_YOUR OBJECTIVE_
Look for the word "folder" in the records, and copy each line where it appears.

_ENTRIES PROVIDED_

-- Opening Marker --

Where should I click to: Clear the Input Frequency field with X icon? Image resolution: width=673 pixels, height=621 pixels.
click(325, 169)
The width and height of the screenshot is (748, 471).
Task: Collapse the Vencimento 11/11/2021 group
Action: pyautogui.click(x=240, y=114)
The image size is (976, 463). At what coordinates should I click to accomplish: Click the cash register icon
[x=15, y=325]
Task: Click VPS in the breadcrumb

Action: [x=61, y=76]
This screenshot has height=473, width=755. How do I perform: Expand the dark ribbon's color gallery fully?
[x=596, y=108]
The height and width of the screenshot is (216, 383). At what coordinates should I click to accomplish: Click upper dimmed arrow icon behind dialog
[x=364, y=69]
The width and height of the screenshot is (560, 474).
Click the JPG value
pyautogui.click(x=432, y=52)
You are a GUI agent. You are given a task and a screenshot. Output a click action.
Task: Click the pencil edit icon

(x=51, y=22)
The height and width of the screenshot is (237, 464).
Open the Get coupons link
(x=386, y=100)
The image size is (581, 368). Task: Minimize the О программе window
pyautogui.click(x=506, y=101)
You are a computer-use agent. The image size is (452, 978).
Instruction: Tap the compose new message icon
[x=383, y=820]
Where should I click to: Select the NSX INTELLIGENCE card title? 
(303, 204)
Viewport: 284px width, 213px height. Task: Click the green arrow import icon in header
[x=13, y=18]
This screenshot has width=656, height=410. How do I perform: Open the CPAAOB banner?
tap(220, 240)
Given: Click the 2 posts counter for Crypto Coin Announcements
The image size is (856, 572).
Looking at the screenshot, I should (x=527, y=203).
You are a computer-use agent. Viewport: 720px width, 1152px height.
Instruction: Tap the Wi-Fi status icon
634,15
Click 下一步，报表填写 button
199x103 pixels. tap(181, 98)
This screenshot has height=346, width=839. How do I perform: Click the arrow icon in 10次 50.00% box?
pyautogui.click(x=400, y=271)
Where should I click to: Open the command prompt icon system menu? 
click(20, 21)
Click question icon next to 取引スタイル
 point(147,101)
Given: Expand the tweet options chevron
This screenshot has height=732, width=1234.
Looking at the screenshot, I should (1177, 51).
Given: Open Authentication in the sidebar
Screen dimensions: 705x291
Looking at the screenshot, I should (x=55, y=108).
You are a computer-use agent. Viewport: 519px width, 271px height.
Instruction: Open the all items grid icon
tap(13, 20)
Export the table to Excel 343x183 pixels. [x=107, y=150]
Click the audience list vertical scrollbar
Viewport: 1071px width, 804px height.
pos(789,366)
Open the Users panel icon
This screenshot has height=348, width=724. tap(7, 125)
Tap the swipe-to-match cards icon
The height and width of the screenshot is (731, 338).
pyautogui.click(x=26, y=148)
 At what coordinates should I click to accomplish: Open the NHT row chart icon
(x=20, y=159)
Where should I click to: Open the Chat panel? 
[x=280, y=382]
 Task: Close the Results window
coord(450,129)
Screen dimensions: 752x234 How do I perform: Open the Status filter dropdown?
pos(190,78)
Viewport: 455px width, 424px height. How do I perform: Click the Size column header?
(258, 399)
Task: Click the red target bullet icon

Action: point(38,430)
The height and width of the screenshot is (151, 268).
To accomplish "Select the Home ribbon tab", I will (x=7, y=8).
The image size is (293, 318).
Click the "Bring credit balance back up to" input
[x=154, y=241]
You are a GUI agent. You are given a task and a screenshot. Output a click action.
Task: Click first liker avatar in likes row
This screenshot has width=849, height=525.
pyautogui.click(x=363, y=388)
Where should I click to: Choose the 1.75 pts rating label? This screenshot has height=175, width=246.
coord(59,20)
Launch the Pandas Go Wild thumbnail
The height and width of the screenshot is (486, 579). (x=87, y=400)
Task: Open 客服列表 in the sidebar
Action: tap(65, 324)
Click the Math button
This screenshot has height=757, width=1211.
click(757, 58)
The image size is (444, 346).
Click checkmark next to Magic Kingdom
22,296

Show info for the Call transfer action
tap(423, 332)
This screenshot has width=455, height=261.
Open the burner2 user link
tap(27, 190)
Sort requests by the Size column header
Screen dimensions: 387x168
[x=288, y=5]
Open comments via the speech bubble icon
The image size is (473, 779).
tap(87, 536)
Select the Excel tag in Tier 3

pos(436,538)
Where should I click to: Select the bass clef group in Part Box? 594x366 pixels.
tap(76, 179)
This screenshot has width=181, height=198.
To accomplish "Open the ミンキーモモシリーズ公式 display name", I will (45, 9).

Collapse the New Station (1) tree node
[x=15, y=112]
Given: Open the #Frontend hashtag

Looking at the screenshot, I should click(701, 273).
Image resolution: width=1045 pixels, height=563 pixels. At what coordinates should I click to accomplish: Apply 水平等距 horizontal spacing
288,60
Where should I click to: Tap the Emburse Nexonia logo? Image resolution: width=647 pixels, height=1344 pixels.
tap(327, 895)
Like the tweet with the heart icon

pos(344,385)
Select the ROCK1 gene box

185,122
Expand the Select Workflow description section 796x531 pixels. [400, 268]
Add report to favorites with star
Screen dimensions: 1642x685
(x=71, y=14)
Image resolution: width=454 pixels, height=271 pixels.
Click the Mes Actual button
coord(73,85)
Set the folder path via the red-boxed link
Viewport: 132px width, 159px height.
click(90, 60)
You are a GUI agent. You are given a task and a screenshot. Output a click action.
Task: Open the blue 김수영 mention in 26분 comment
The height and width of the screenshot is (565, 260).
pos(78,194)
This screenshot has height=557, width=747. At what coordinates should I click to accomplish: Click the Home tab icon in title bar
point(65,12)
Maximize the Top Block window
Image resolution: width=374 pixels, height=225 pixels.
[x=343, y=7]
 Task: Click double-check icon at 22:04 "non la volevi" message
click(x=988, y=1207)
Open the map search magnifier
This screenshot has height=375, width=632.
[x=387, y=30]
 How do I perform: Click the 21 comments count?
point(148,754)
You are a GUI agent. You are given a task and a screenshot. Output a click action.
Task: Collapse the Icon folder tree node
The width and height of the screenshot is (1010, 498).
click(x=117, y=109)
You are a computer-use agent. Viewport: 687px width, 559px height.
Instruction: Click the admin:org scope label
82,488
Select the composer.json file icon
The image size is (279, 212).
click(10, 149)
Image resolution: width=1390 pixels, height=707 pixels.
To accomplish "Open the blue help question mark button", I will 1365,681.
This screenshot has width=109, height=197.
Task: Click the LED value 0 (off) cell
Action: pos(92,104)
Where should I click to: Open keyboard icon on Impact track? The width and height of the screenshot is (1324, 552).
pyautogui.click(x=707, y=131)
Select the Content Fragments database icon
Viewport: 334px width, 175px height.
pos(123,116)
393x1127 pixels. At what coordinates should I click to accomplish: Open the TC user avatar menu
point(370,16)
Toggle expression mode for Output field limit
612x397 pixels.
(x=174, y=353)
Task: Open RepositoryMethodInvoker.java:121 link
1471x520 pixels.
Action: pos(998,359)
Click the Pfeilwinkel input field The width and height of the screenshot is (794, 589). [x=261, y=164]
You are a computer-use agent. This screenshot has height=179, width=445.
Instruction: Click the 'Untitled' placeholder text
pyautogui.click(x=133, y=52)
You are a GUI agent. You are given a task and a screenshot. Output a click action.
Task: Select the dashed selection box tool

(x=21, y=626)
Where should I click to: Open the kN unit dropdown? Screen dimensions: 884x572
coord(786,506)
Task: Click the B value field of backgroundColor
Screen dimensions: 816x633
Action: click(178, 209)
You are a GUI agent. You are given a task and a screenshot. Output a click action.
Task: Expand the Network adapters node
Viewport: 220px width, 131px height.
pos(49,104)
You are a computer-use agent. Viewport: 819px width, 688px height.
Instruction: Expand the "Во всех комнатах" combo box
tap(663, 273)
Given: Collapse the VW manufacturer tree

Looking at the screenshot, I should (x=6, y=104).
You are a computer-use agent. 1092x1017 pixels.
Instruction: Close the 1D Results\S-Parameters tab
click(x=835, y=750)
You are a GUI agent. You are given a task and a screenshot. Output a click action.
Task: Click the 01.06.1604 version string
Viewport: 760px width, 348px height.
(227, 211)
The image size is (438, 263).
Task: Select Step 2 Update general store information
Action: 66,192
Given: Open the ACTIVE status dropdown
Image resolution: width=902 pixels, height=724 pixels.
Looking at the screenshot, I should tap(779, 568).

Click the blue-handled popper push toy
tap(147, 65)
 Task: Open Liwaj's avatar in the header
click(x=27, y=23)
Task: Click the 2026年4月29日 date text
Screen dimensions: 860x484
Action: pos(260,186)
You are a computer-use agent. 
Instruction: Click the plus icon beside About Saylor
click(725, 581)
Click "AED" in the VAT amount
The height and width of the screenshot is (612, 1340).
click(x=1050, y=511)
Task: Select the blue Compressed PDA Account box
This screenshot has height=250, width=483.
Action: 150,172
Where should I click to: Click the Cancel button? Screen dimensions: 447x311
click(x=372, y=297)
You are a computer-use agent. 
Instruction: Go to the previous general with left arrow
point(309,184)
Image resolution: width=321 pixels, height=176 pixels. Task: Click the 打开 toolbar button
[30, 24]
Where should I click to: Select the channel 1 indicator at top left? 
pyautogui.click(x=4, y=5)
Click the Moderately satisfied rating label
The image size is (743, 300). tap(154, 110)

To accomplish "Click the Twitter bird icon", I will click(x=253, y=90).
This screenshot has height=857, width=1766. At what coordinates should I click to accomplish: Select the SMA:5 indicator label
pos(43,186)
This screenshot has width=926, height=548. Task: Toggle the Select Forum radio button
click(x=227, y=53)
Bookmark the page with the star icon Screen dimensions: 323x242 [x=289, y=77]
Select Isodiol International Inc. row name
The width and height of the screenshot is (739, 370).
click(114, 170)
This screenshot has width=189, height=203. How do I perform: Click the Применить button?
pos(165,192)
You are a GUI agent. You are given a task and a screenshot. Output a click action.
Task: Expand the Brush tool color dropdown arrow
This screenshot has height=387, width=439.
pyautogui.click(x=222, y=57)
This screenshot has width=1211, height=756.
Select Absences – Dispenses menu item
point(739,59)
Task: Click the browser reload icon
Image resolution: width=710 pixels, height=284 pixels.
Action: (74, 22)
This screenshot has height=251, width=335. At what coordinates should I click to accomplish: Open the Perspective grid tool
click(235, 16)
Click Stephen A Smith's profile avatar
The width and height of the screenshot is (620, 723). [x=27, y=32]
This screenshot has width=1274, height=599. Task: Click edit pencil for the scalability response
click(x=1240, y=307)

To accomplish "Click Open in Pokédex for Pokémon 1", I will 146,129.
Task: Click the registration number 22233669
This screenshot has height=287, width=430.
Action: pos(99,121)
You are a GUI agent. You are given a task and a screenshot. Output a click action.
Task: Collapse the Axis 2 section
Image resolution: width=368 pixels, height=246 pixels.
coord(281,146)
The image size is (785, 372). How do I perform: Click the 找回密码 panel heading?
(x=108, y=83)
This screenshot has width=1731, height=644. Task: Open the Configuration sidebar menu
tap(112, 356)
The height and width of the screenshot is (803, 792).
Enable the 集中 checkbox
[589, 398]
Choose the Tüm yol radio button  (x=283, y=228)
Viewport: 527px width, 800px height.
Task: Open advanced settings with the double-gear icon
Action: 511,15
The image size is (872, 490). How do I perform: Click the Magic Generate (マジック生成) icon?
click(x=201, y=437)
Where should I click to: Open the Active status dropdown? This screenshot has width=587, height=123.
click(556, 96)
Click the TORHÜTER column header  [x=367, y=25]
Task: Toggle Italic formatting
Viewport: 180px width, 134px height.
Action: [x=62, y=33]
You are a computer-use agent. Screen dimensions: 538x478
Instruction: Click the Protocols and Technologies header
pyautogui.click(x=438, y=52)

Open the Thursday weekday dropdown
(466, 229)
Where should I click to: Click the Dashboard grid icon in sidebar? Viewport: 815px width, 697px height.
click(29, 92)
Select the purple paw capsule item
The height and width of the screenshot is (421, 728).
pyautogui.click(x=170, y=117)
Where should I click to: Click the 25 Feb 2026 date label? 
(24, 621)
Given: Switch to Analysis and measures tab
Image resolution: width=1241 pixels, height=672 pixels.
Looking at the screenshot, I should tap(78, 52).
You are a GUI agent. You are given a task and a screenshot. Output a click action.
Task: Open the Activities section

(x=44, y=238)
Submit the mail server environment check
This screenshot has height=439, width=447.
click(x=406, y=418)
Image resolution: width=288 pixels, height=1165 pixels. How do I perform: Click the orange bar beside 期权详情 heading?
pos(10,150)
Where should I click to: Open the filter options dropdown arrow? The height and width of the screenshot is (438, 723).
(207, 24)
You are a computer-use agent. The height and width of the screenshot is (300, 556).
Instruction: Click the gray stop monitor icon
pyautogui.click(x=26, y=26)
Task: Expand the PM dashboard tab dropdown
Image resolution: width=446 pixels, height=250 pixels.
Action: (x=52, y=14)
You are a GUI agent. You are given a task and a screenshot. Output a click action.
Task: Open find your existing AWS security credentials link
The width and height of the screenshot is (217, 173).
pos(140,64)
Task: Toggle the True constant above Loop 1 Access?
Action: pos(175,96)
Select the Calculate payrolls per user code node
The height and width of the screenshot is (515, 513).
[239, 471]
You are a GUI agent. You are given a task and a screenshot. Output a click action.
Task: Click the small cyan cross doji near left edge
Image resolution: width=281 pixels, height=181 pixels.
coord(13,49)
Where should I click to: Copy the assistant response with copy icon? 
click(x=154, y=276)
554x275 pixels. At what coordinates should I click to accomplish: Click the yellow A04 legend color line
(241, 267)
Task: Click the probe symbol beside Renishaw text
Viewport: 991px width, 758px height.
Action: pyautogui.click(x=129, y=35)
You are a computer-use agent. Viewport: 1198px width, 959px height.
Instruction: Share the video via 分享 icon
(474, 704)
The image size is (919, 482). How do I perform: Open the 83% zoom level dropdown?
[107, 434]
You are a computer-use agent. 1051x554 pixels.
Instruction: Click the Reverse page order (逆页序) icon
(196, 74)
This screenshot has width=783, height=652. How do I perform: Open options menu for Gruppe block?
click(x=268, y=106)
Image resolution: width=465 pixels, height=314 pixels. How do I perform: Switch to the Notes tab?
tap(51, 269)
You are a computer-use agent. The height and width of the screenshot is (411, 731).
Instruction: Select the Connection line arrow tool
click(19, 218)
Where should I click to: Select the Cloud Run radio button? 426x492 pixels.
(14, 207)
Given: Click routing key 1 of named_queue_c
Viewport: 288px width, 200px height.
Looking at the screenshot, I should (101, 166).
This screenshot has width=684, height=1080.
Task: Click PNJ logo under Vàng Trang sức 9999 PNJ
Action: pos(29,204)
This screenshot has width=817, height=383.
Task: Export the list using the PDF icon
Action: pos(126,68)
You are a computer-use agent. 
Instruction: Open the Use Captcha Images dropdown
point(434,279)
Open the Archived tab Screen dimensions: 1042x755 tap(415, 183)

-- Closing Marker --

_RESPONSE TO THE EXERCISE_
Set the folder path via the red-boxed link
Task: Collapse the Icon folder tree node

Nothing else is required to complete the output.